I wonder what were the builders being fined for. Do they have to pay property taxes on unfinished homes?
Two story in high desert, what an energy hog. Here in Northern Illinois you would be hard pressed to find a starter home being built, yesterday I counted 6 mansions going up and in various stages of completion. I guess those bank bailout billions do end up somewhere.
“I wonder what were the builders being fined for. Do they have to pay property taxes on unfinished homes?”
I don’t know what they were being fined for, I’m nowhere near that lunatic state of CA.
Yes builders do have to pay property taxes. If you’ve ever bought a home you would know the taxes are pre-paid by the seller and pro-rated based on the time left till the next tax bill to the buyer at settlement. If the taxes weren’t paid it’s a another settlement issue.
THANKS!
You’re right to a certain extent. But after reading the text for the story, it appears the houses weren’t up to code, hence the fines. OK. The developer put up the houses before putting in roads, and other necessary improvements and then there was no more money. No one’s going to buy a house where there’s no road or no infrastructure, hence, the inability to sell the houses and obtain tax revenues as you suggest.

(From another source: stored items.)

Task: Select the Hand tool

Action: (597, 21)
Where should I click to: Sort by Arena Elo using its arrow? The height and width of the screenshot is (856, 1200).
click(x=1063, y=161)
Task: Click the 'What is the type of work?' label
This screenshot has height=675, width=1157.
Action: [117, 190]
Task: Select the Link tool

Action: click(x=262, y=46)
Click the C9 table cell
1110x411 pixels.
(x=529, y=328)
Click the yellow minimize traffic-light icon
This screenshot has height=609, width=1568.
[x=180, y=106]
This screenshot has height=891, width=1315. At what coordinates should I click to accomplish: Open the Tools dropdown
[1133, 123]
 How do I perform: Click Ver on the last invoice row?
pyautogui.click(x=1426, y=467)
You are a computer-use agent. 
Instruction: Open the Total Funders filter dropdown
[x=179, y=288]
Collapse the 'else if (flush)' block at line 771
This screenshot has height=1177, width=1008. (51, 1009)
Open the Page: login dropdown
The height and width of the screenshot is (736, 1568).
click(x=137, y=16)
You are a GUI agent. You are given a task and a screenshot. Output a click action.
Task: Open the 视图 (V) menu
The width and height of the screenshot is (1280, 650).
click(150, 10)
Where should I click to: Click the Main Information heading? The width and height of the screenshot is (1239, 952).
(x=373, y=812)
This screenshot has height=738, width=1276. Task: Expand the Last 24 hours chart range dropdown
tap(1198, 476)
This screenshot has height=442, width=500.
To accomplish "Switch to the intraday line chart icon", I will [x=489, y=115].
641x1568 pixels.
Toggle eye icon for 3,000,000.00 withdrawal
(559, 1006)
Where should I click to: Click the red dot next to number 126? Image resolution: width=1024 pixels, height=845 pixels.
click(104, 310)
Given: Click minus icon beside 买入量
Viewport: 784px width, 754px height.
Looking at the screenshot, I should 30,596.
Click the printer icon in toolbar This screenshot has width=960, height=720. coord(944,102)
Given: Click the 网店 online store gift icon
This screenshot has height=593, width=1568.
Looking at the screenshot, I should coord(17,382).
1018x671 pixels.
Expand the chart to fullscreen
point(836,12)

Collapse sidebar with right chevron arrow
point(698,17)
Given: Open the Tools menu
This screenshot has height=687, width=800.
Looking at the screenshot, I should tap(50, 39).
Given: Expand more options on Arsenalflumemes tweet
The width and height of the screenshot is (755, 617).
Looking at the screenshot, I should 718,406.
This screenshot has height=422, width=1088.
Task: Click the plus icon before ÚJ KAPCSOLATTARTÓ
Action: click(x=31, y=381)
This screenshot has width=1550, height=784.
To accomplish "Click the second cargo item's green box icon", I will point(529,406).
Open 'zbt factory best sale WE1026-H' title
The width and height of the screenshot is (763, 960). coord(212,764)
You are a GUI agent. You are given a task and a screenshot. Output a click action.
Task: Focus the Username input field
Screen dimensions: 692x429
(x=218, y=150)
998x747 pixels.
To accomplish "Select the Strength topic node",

I don’t know what the developer was thinking to work this way, maybe they all do it, but it seems shortsighted. Developers run into money problems all the time, not just in this economy. You’d think they’d build a section that was livable, then go to the next, not just put up a bunch of houses w/no supporting infrastructure that would be unsellable should the money run out.
Aside from being the correct business decision this was also a big upraised middle finger to the municipality. Essentially telling them “Screw you and your fines! We’re outta here!” and leaving the community worse off than it would have been had they been left alone to engage in free-market capitalism.
California is rapidly becoming like a new chapter in Atlas Shrugged where the various levels of government are openly hostile to businesses.